What would I do? I would probably not come in with guns blazing like some conquering superhero, I would do just what God has done for us all. I would give that child hope. I would speak to her about how God so loved the world that he gave his only begotten son. I would teach her about the nature of forgiveness and how she can trust in God’s promises, in his healing power to replace what has been stolen, ten fold. I would teach her that love conquers all, that Christ collects our tears in a bottle, that not all our suffering is for naught, that there are often great treasure hidden therein.
And someday when she was ready for strong meat, I would teach her the principles behind, “but there for the grace of God go I,” “forgive them Father for they know not what they do,” and “Lord, please show them the same mercy and forgiveness you’ve always shown me.” And once she’s grasped those principles I will know she has victory in Christ, that her spirit has met triumph, that she had gained beauty for her ashes.
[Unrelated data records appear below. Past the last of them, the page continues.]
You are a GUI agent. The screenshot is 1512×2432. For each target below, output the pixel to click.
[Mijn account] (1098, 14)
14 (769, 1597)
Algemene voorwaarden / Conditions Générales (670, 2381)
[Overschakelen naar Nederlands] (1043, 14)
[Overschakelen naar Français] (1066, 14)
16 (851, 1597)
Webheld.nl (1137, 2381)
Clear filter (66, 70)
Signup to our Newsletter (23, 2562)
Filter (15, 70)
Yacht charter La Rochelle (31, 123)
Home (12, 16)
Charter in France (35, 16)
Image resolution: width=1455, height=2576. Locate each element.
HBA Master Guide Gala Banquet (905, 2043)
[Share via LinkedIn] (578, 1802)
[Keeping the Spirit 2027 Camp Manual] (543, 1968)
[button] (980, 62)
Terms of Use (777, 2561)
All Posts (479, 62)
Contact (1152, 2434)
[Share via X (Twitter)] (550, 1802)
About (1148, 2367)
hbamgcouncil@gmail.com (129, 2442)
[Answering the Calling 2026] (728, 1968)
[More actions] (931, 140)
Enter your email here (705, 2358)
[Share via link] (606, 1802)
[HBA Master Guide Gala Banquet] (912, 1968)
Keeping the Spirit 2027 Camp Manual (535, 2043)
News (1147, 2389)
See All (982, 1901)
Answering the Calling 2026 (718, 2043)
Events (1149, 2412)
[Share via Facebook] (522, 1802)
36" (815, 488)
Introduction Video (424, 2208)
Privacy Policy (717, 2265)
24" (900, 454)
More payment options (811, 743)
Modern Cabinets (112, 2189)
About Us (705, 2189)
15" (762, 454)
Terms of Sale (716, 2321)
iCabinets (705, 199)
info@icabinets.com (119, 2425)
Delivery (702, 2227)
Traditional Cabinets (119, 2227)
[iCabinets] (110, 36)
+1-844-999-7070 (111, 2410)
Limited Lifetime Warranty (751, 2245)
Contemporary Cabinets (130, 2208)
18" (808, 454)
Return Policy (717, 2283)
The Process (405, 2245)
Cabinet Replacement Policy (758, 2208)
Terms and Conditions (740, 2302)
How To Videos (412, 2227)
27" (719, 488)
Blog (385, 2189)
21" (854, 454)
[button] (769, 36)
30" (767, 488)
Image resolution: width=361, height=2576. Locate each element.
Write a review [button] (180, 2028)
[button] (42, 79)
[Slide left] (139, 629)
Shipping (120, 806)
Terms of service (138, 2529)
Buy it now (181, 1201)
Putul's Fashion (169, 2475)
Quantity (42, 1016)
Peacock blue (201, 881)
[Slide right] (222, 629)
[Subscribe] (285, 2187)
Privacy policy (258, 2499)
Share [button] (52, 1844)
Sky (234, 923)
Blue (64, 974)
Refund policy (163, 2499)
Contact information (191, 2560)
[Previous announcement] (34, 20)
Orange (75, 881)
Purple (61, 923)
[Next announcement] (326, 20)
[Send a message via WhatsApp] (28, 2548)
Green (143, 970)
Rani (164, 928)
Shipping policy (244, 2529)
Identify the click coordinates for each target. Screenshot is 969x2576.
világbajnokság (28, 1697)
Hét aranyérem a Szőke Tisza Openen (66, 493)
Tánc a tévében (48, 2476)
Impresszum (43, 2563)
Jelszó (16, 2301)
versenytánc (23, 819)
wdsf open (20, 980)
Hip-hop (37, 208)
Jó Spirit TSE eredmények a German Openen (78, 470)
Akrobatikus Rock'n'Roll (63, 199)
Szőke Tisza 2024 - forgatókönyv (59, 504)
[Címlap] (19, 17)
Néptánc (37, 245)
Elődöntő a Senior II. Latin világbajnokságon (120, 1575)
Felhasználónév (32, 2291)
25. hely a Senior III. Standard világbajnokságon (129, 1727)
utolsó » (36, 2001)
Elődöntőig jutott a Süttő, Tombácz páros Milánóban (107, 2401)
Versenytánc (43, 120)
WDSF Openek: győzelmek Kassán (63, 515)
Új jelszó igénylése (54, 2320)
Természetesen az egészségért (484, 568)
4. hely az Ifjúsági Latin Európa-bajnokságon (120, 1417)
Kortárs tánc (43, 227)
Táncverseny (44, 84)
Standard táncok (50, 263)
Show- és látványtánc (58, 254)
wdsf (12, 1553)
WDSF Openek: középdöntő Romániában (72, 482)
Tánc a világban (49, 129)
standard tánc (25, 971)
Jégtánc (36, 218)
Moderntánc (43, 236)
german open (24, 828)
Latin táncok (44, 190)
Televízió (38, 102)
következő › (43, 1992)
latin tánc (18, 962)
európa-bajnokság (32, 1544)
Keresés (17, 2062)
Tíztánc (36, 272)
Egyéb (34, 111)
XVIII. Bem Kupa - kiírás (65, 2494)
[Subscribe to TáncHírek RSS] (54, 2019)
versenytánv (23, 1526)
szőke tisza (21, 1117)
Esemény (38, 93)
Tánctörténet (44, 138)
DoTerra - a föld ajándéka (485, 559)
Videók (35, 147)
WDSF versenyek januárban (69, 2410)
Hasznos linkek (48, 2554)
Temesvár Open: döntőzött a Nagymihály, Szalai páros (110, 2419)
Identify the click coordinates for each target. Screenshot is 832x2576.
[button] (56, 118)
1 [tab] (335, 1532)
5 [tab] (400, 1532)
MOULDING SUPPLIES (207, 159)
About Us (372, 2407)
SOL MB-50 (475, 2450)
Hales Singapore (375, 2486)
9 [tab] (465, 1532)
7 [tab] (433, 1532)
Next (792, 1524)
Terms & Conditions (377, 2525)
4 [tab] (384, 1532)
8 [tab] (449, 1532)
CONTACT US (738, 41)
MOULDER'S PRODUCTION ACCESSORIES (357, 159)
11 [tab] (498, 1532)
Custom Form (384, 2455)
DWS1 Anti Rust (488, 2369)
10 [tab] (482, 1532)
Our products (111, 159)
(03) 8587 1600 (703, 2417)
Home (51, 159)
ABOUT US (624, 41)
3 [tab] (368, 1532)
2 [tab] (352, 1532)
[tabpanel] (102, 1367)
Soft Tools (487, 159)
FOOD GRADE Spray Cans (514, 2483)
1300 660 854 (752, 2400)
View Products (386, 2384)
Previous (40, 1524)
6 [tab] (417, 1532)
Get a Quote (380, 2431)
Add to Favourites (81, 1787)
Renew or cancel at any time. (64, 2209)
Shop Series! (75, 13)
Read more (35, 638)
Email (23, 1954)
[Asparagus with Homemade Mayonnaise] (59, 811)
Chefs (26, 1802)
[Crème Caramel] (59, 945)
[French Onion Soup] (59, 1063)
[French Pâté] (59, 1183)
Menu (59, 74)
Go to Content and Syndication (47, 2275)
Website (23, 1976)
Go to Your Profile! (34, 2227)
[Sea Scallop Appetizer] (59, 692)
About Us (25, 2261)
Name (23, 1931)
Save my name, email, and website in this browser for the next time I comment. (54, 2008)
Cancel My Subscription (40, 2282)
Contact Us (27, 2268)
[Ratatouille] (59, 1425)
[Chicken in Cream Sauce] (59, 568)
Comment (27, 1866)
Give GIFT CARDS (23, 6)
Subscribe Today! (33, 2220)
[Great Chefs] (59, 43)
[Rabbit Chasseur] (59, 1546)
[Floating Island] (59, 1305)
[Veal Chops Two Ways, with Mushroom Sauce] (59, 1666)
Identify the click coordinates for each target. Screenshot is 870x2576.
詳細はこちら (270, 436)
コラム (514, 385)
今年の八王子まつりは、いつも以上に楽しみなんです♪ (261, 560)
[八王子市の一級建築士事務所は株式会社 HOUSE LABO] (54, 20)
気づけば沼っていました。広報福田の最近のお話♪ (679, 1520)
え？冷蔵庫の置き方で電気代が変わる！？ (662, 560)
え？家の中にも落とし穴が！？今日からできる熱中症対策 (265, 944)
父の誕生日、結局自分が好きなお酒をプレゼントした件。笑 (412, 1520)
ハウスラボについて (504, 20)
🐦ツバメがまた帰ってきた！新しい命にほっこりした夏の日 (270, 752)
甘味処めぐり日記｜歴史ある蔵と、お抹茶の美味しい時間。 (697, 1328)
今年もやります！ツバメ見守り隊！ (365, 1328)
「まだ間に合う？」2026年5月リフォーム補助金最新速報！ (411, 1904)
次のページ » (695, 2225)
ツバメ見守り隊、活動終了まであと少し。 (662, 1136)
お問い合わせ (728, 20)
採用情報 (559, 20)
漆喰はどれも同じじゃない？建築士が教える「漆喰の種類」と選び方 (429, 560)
I don’t wish to dismiss the value or necessity of sometimes needing to go in with guns blazing to protect people, but as anybody with a lick of sense knows that only a fraction of the story, the part of morality we love to celebrate because it makes us feel so powerful. In truth we are flawed, powerless, and somewhat impotent against the tide of evil that has always threatened to sweep us away.
There is good news however, we have a Redeemer, an Advocate, who forgives us for our failings, our powerlessness, and shows us The Way. His victory happened on the cross long ago and all we have to do is give up our romantic notions about our own moral superiority and avail ourselves of Him.
What would I do to heal the world’s brokenness? I’d preach the gospel from every roof top. As good as I might look in a cat suit, I understand the limitations of morality outside the context of God Himself. He is our hope.